We just got back from our mid program break in Uvita, which was a much needed four day vacation filled with lots of beach time, good food, and surf lessons. It was so great to see everyone in the program after another two weeks of being apart. My favorite part of the break was the surfing lesson. I truly learned what beginners luck was, when I got up on my first wave and rode it to the end. After that I wasn’t as good, and I am currently extremely bruised and sore, but it was totally worth it.

We are about to return to our communities, and I am both excited and nervous. I cannot believe that we only have four more weeks with our families, and I am prepared to make the most out of what little time we have. I know that there will be some hard parts but I feel so fortunate to have such a great school, and my wonderful little brothers. I am excited to keep teaching, especially since the students have shown interest in learning about animals and months. Emily and I will also keep working on our game box, something for the students and teachers to use to practice English once we are gone.

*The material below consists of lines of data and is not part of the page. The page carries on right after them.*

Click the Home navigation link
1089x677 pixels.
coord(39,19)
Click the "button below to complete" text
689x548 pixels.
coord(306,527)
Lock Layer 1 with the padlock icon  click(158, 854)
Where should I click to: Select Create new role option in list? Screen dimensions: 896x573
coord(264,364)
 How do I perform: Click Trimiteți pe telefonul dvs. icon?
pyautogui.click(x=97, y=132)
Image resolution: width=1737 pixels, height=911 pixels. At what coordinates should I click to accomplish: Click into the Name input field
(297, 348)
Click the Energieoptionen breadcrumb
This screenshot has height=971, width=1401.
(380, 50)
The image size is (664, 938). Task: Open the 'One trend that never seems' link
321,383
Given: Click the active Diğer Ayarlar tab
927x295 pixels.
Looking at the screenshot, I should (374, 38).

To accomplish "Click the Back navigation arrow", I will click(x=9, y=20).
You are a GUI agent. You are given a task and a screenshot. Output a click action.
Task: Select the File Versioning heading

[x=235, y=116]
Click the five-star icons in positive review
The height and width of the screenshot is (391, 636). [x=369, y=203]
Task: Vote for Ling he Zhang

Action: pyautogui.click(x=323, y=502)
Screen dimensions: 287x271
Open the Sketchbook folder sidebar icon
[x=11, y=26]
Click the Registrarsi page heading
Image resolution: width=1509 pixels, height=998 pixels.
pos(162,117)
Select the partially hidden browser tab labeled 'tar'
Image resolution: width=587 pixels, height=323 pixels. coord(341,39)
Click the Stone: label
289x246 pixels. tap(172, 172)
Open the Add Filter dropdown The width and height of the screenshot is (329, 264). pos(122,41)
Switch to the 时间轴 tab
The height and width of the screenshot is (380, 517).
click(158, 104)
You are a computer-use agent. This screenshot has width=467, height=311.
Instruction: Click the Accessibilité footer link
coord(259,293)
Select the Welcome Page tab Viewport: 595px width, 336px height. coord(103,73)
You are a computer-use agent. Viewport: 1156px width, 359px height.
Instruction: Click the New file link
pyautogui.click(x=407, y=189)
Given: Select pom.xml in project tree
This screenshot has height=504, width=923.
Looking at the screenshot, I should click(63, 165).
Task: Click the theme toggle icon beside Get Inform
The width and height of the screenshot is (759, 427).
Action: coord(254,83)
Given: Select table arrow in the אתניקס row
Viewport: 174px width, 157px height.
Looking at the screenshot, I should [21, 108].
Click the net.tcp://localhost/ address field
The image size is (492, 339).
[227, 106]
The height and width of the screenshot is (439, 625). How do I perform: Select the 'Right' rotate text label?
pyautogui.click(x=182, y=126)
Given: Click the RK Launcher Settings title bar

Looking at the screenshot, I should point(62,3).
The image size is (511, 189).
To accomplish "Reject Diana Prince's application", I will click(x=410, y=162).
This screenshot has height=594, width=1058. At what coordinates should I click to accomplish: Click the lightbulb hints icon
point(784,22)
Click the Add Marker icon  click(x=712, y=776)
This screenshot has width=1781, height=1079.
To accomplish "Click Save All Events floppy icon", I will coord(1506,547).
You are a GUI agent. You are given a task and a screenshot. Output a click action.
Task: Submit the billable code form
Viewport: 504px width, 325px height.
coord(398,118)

These last five weeks have been spent in a small rural but very special place called San Gerardo that I have learned to call home. My parents are coffee farmers offering me a super authentic look into the lives of families who produce one of Costa Rica’s most famous products. I even got to work with them in the fields one day, and now truly appreciate the hard work they do day in day out. I also have a thirteen

year old brother with cerebral palsy, microsyphalia, and epilepsy and a ten year old sister who constantly surprises me with her maturity and responsibility. Everyday I am in awe of the love this family has together and the strength they show having a child with special needs in a community where it is uncommon.

Everyday brings a new and exciting experience that always prompts me to start my journals with ¨Wow!…¨ Some of these experiences include: driving at sunset to feed the chanchos and chanchitos (pigs and piglets), handpicking yuca and green mangoes, harvesting honey, and taking my brother Cay to his school once a week. I’ve even gotten to experience the slaughtering of one our family pigs and chickens. These of course were later served to me at lunch, and with the watching eyes of everyone in the room took a big bite…and as a recent vegetarian, to my surprise, liked it!

Its the smaller moments though that really make each day special: coloring on my bed with the sister, playing and laughing with Cay, conversations with my Mom comparing cultural customs, and waking up to the loud but impressively on tune singing of my Dad in the shower. Its the learning how to properly wash my clothes by hand from my mom and sister, having my seat at the table, and babysitting my siblings when my parents are out that make me realize how much a part of this family I am, and for that I feel so lucky.

I’m excited for the next weeks and can’t wait to continue to throw myself into the community and my family and in turn receive all the love, openness, and new experiences I am presented with.